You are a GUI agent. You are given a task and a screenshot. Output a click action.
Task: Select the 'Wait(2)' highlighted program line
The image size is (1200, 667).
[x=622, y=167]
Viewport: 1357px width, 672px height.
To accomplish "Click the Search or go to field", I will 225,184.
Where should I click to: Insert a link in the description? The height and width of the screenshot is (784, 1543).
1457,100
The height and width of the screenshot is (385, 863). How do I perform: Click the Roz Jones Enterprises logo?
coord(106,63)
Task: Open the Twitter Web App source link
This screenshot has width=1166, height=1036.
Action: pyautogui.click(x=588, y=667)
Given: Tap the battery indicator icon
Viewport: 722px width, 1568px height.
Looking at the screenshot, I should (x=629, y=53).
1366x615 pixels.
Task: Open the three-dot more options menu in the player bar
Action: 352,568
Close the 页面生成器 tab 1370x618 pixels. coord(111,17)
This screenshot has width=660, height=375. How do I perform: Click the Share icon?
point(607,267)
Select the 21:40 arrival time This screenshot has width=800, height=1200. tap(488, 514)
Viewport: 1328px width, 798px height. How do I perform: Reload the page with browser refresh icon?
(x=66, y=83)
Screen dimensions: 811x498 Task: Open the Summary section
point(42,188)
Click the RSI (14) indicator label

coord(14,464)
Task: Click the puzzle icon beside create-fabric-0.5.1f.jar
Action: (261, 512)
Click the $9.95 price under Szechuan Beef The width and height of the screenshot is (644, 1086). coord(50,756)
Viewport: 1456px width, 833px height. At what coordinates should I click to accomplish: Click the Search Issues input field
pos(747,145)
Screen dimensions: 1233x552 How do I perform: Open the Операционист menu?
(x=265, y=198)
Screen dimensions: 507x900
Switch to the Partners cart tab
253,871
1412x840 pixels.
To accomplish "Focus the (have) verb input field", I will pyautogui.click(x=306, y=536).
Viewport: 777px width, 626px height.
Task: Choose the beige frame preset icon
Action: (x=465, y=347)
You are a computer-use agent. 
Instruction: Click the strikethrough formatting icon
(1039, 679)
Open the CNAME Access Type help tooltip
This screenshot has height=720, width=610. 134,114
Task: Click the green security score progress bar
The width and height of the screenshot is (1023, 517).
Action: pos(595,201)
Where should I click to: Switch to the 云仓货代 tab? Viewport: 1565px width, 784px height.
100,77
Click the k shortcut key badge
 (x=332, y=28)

——

**What the task requires:** How many lines in the records above contain the word "will"? Reply with the number only.

**Expected answer:** 2